JJ said Ana would get hung up on him before he split up with her. He did his best to make that happen by sending her pop songs with ambiguous meanings like, I Want It That Way, by the Backstreet Boys, which expressed,
"you are my fire,
the one desire,
believe when I say,
I want it that way"
yet also
"but we are two worlds apart,
can't reach to your heart,
when you say,
that I want it that way,"
then the chorus is completely divided with
“tell me why,
I never want to hear you say,
I want it that way,”
Even the Backstreet Boys weren't sure what the song’s message was, but it was a hit, so they wanted it that way, too).* The message was confusing. Ana and JJ were done, but maybe they weren't? That seemed to be what he wanted, the ambiguity.
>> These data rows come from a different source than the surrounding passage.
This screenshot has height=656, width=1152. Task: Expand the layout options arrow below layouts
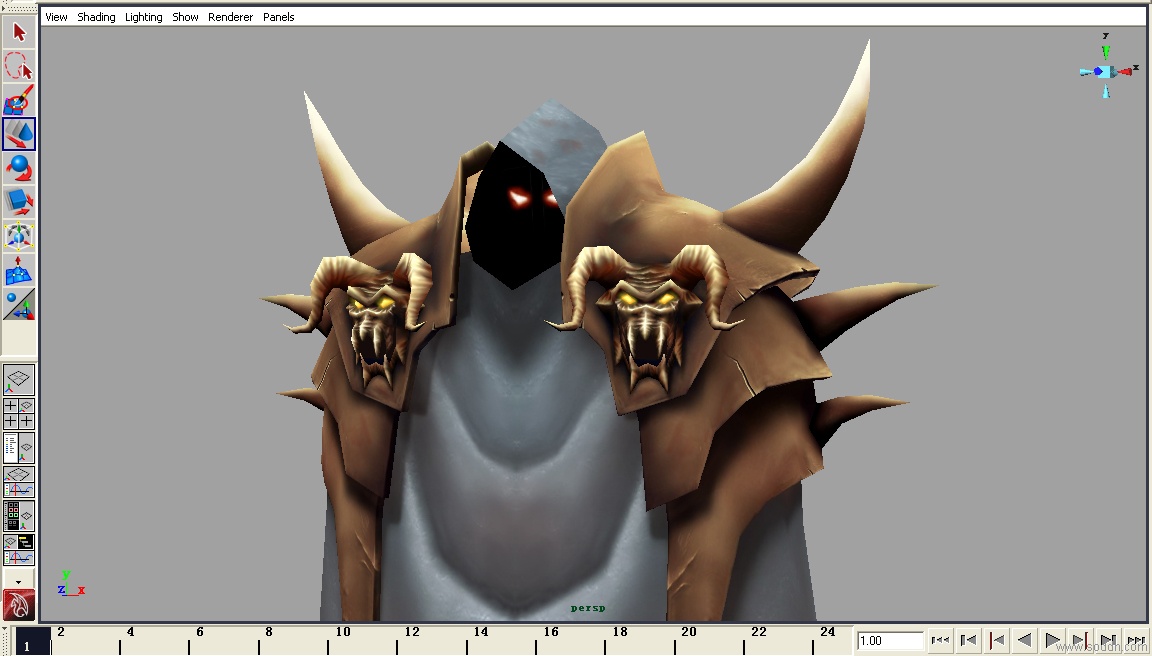pyautogui.click(x=19, y=580)
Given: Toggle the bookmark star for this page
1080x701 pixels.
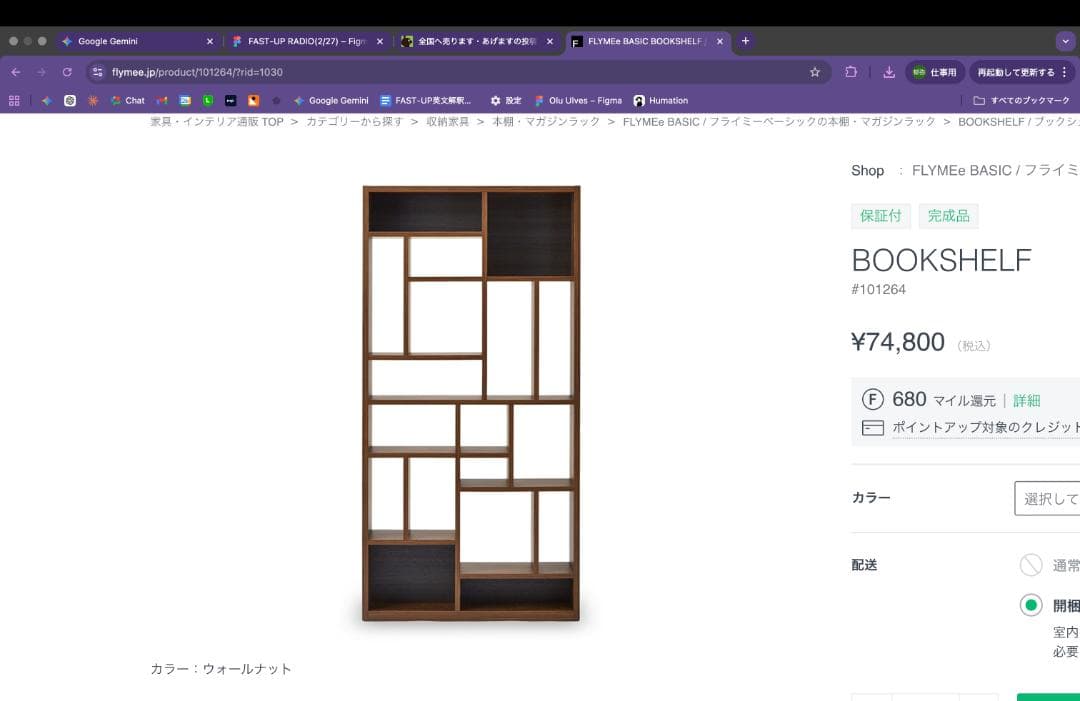Looking at the screenshot, I should coord(814,72).
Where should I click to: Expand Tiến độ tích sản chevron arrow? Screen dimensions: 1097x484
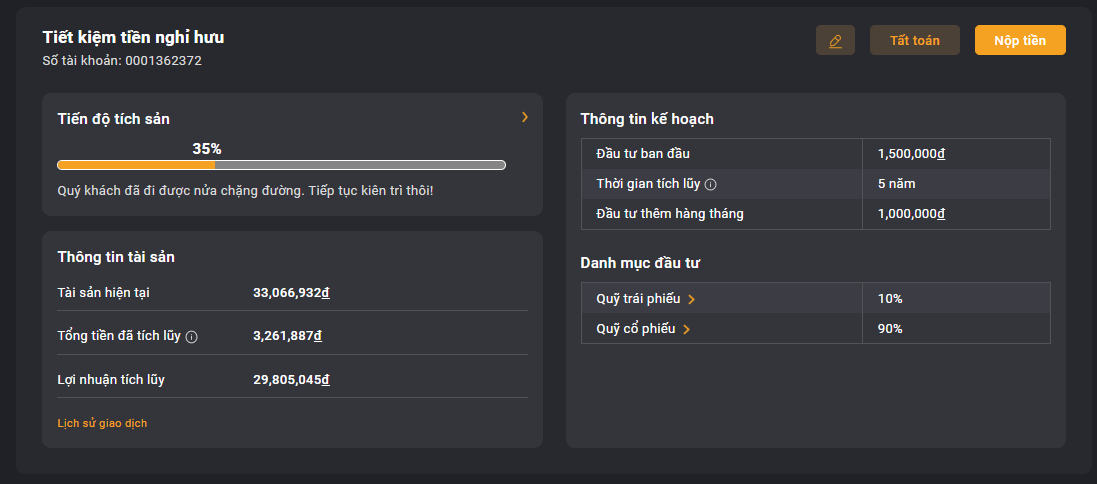coord(525,118)
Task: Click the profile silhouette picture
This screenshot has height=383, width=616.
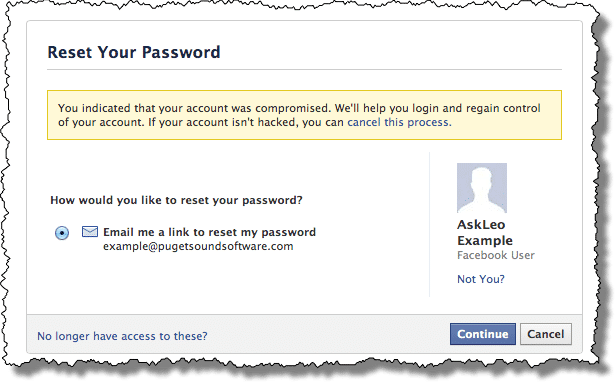Action: (x=482, y=188)

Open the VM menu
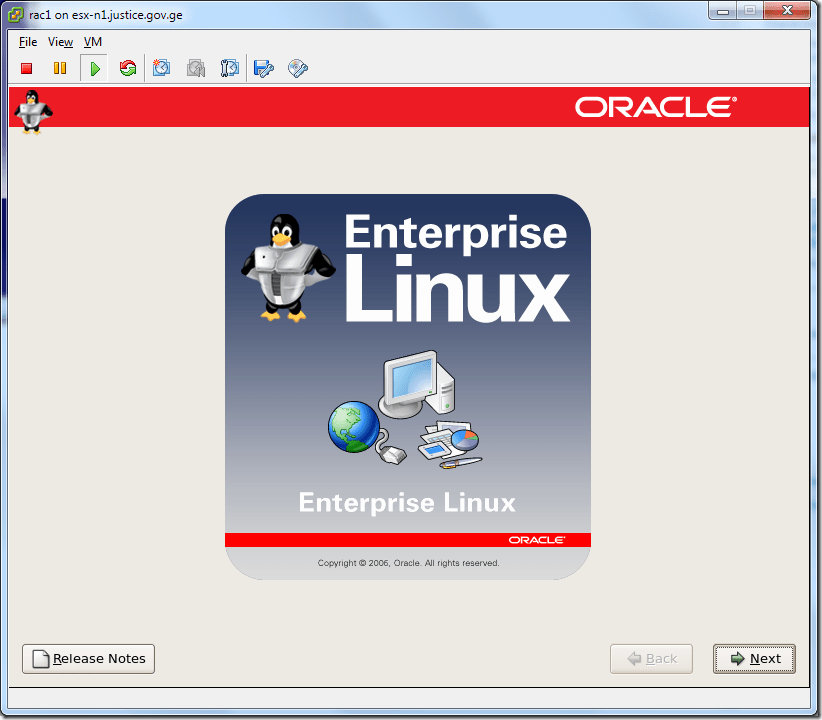(93, 42)
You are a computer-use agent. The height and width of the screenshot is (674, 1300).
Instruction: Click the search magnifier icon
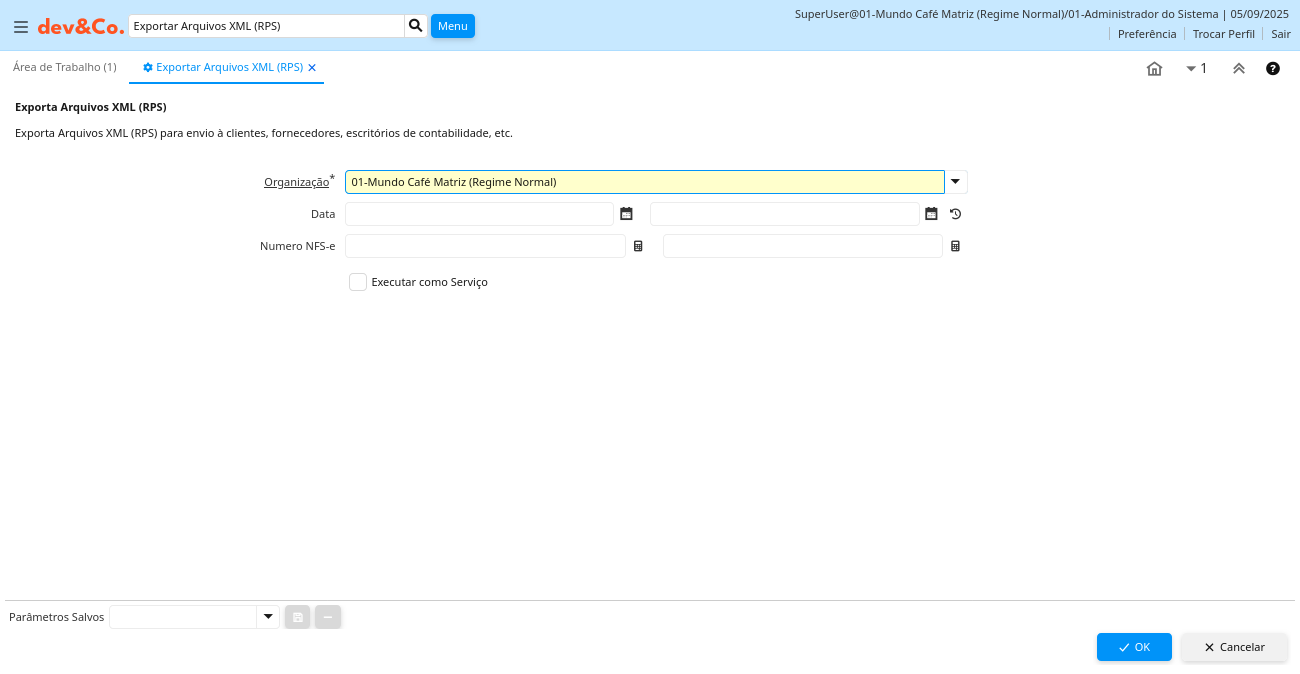[416, 26]
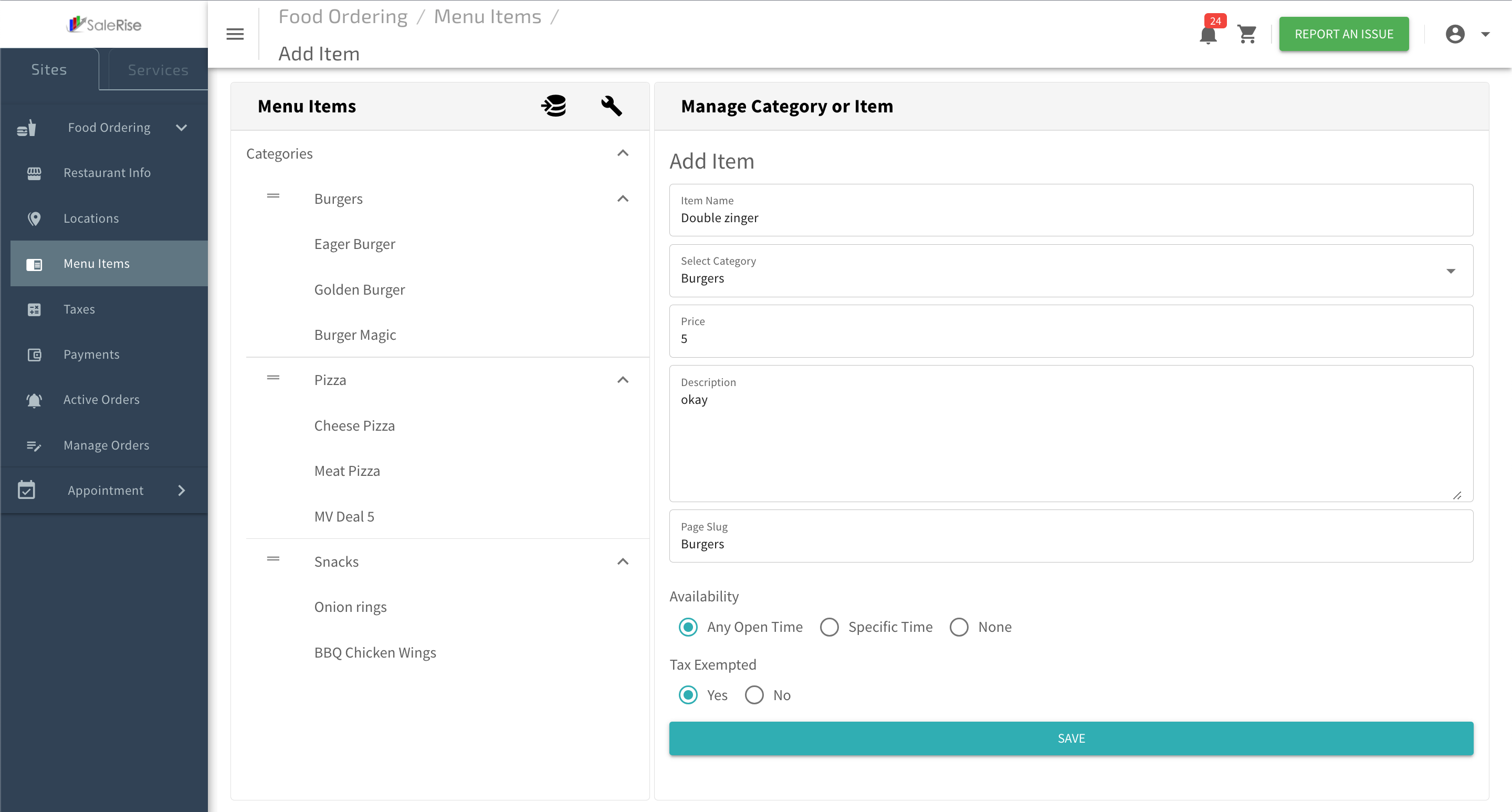Open the user account avatar icon
This screenshot has height=812, width=1512.
point(1455,34)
She had grown up immersed in ambiguous messages in her family, so JJ's ambiguous messages felt like home to her, which is why she was hesitant to let him go. The unconscious belief was if she could just make it work with him, she'd be healed, so it was very hard to let go when she had given him so much power. She held hope. She felt he held the key, but like Dorothy in, The Wizard of Oz, the key was within her and her journey, not in him.
In Ana's family, when her mother had emotional outbursts directed at Ana, the expectation was it would be forgotten, not discussed. Her mother wanted Ana to take care of her emotionally. Ana's feelings weren't much valued so half the time she didn't know how she felt. When there's no one close to you telling you your feelings are valid when you’re a child, and they’re getting angry at you if you express feelings or thoughts they don't like, you're a bit lost. You can survive in a family in various ways - rebel, people please, become who you think they want, over-achieve, bury your own feelings, etc., then carry these behaviors forth into your adult life. Ana wasn't aware she was still carrying this around as a grown woman. It was getting in her way of having a loving relationship for life, but until she could see it, she'd continue to live it.
So, instead of accepting the fact that they weren't compatible and spending time to change the script she’d been living, Ana mourned the loss of what might have been, beat herself up for not being different, for not traveling with him when he asked her, and listened many times to ridiculous messages he left her when he was drunk, as if they held hidden meaning. The hidden meaning was that until she figured out how to value herself, she'd continue to let men who weren't a good fit into her life.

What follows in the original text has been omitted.